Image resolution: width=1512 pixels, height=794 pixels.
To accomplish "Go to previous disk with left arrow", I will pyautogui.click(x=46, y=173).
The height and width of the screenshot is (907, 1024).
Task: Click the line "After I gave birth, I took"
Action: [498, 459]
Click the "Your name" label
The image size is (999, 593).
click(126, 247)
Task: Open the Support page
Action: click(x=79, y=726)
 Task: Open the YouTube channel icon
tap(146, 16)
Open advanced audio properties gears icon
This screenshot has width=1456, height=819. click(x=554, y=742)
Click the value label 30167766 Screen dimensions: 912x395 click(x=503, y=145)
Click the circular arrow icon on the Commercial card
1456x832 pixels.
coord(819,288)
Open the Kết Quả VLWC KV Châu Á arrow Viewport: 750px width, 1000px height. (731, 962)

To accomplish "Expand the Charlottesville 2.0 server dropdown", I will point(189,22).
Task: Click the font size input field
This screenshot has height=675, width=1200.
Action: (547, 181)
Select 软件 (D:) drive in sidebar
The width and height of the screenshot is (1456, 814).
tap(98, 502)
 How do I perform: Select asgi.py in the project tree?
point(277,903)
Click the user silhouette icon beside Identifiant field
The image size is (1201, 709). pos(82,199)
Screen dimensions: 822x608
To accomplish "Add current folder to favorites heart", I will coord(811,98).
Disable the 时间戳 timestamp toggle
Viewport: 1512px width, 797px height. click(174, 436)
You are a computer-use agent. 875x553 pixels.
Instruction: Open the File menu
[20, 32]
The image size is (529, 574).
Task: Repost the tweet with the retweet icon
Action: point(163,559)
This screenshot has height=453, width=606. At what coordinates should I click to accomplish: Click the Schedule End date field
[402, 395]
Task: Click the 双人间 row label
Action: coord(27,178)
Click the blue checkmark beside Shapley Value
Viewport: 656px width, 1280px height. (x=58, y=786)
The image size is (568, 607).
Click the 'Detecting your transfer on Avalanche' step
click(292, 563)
══════════════════════════════
WRITTEN REQUEST:
Copy all of the data above line for line, changing nothing.

COMPLETE OUTPUT:
Image resolution: width=1512 pixels, height=794 pixels.
To accomplish "Go to previous disk with left arrow", I will pyautogui.click(x=46, y=173).
The height and width of the screenshot is (907, 1024).
Task: Click the line "After I gave birth, I took"
Action: [498, 459]
Click the "Your name" label
The image size is (999, 593).
click(126, 247)
Task: Open the Support page
Action: click(x=79, y=726)
 Task: Open the YouTube channel icon
tap(146, 16)
Open advanced audio properties gears icon
This screenshot has width=1456, height=819. click(x=554, y=742)
Click the value label 30167766 Screen dimensions: 912x395 click(x=503, y=145)
Click the circular arrow icon on the Commercial card
1456x832 pixels.
coord(819,288)
Open the Kết Quả VLWC KV Châu Á arrow Viewport: 750px width, 1000px height. (731, 962)

To accomplish "Expand the Charlottesville 2.0 server dropdown", I will point(189,22).
Task: Click the font size input field
This screenshot has height=675, width=1200.
Action: (547, 181)
Select 软件 (D:) drive in sidebar
The width and height of the screenshot is (1456, 814).
tap(98, 502)
 How do I perform: Select asgi.py in the project tree?
point(277,903)
Click the user silhouette icon beside Identifiant field
The image size is (1201, 709). pos(82,199)
Screen dimensions: 822x608
To accomplish "Add current folder to favorites heart", I will coord(811,98).
Disable the 时间戳 timestamp toggle
Viewport: 1512px width, 797px height. click(174, 436)
You are a computer-use agent. 875x553 pixels.
Instruction: Open the File menu
[20, 32]
The image size is (529, 574).
Task: Repost the tweet with the retweet icon
Action: point(163,559)
This screenshot has height=453, width=606. At what coordinates should I click to accomplish: Click the Schedule End date field
[402, 395]
Task: Click the 双人间 row label
Action: coord(27,178)
Click the blue checkmark beside Shapley Value
Viewport: 656px width, 1280px height. (x=58, y=786)
The image size is (568, 607).
Click the 'Detecting your transfer on Avalanche' step
click(292, 563)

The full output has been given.